Florence-2: Advancing a Unified Representation for a Variety of Vision Tasks

728x90

Florence-2

Microsoft에서 아주 최근에 발표한 프롬프트 기반 Vision-Langauge foundation모델이다. 굉장히 general한 task에 대해서 높은 수행능력이 있다는 것에서 의의가 있다.

FLD-5B

Florence-2의 특장점 중 하나는 작업 지시로 text prompt를 받아 원하는 결과를 텍스트 형식으로 생성하는 능력이다. 이러한 multi-task에 대한 수행능력은 대규모의 고품질 annotated 데이터가 필요하며, 이를 위해 FLD-5B 데이터셋이 개발되었다. 이 데이터셋은 1억 2천 6백만 개의 이미지에 대한 54억 개의 종합적인 시각 주석을 포함하며, 자동 데이터 엔진을 사용하여 종합적인 시각 주석을 생성하는 방식으로 개발되었다. 데이터 엔진은 핵심적인 두 가지 module이 존재한다.

Automated Annotation Module: 특화된 모델들이 협력하여 자동으로 이미지를 labeling한다.

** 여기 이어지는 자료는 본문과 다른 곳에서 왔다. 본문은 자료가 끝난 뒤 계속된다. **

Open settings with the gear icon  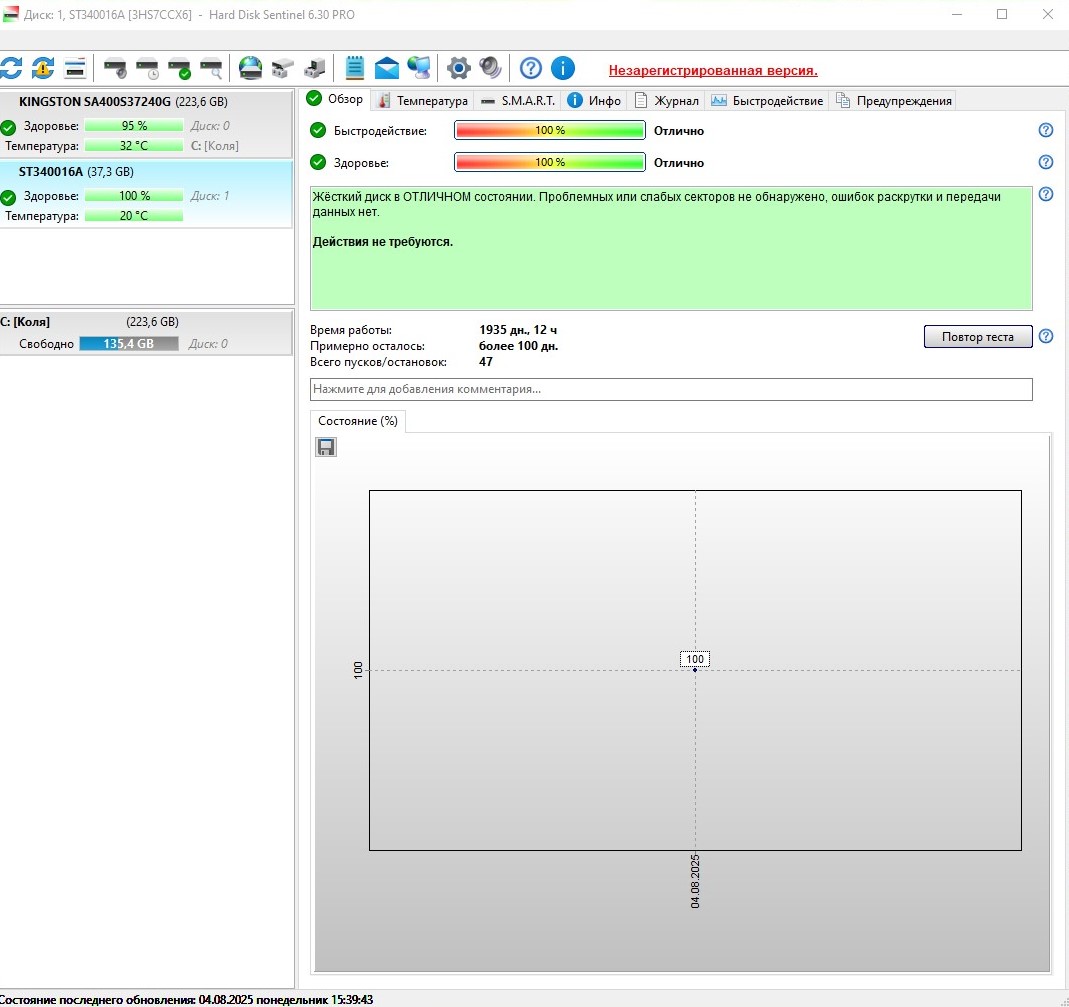coord(458,68)
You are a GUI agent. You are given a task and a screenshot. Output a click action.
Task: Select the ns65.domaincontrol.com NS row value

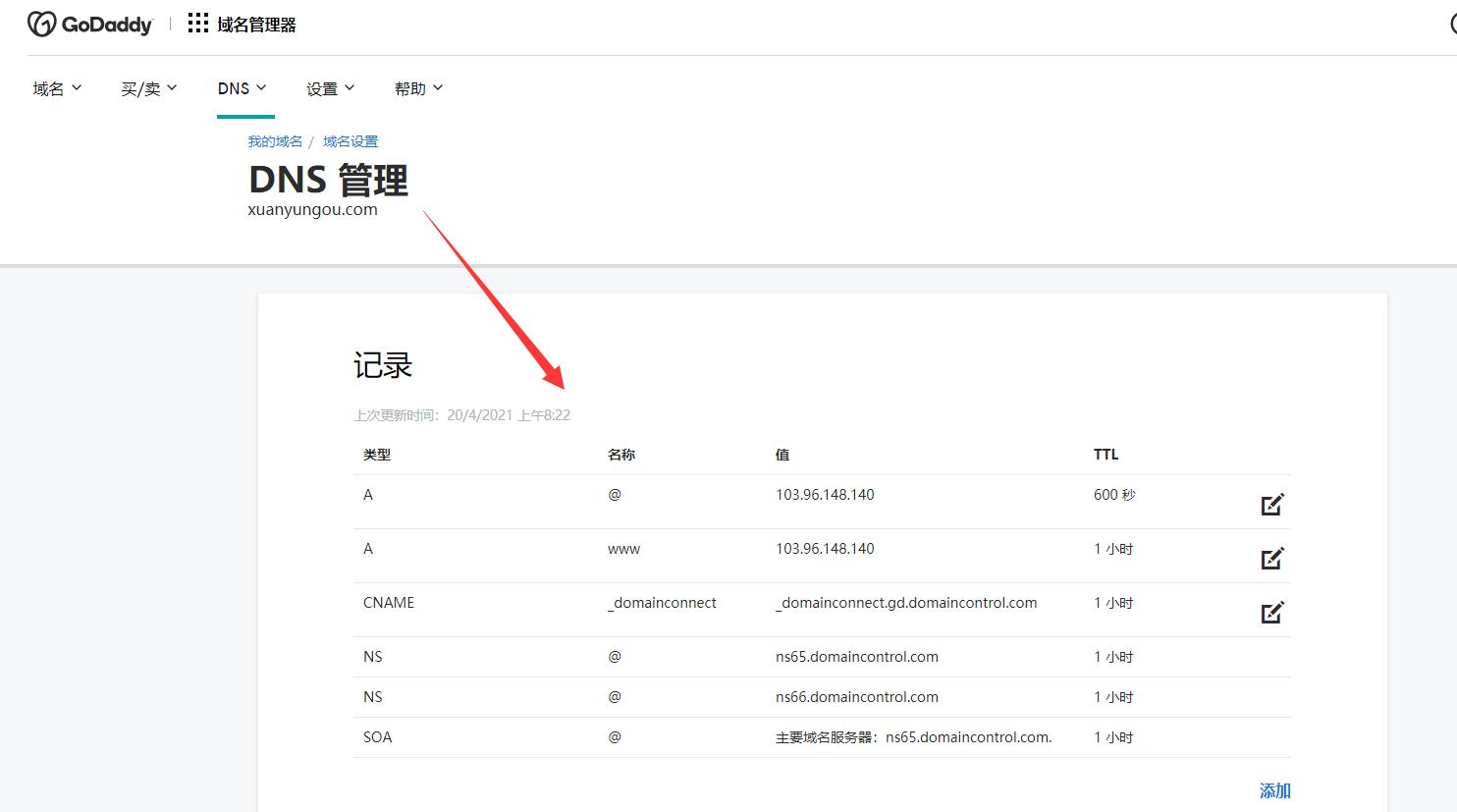coord(856,657)

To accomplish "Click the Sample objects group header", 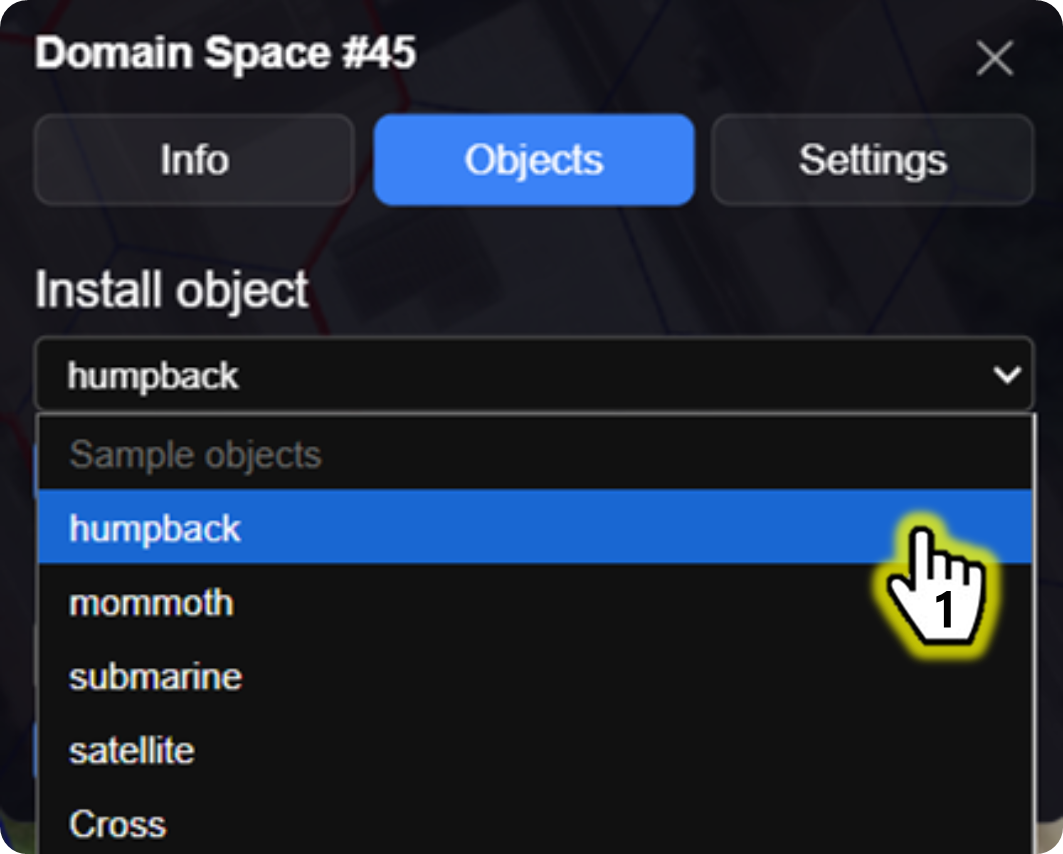I will [195, 455].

Iterative Refinement Module: Auto label은 잘 훈련된 기초 모델을 사용하여 반복적으로 정제 및 필터링된다. 이 과정은 데이터셋의 품질과 정확성을 높인다.

Architecture

Vision Encoder: DaViT를 사용하여 입력 이미지를 평탄화된 시각 토큰 임베딩으로 처리한다.

Multi-modality encoder decoder: 시각 및 언어 토큰 임베딩을 처리하는 트랜스포머 기반 아키텍처를 사용한다. 이를 통해 Image input과 text input의 원활한 통합이 가능하다.

Optimization objective: 모든 task에 대해 standard langauge modeling과 cross-entropy loss를 사용하여 일관된 최적화를 보장한다.

Inference

import torch
from transformers import AutoProcessor, AutoModelForCausalLM  
from PIL import Image
import requests

# GPU 설정
device = torch.device("cuda:2")  # GPU사용 상태 확인(nvidia-smi)하고 GPU 선택

model_id = 'microsoft/Florence-2-large'
model = AutoModelForCausalLM.from_pretrained(model_id, trust_remote_code=True).eval().to(device)
processor = AutoProcessor.from_pretrained(model_id, trust_remote_code=True)

def run_example(task_prompt, text_input=None, image=None):
    if text_input is None:
        prompt = task_prompt
    else:
        prompt = task_prompt + text_input
    inputs = processor(text=prompt, images=image, return_tensors="pt")
    generated_ids = model.generate(
      input_ids=inputs["input_ids"].to(device),
      pixel_values=inputs["pixel_values"].to(device),
      max_new_tokens=1024,
      early_stopping=False,
      do_sample=False,
      num_beams=3,
    )
    generated_text = processor.batch_decode(generated_ids, skip_special_tokens=False)[0]
    parsed_answer = processor.post_process_generation(
        generated_text, 
        task=task_prompt, 
        image_size=(image.width, image.height)
    )

    return parsed_answer

url = "https://huggingface.co/datasets/huggingface/documentation-images/resolve/main/transformers/tasks/car.jpg?download=true"
image = Image.open(requests.get(url, stream=True).raw)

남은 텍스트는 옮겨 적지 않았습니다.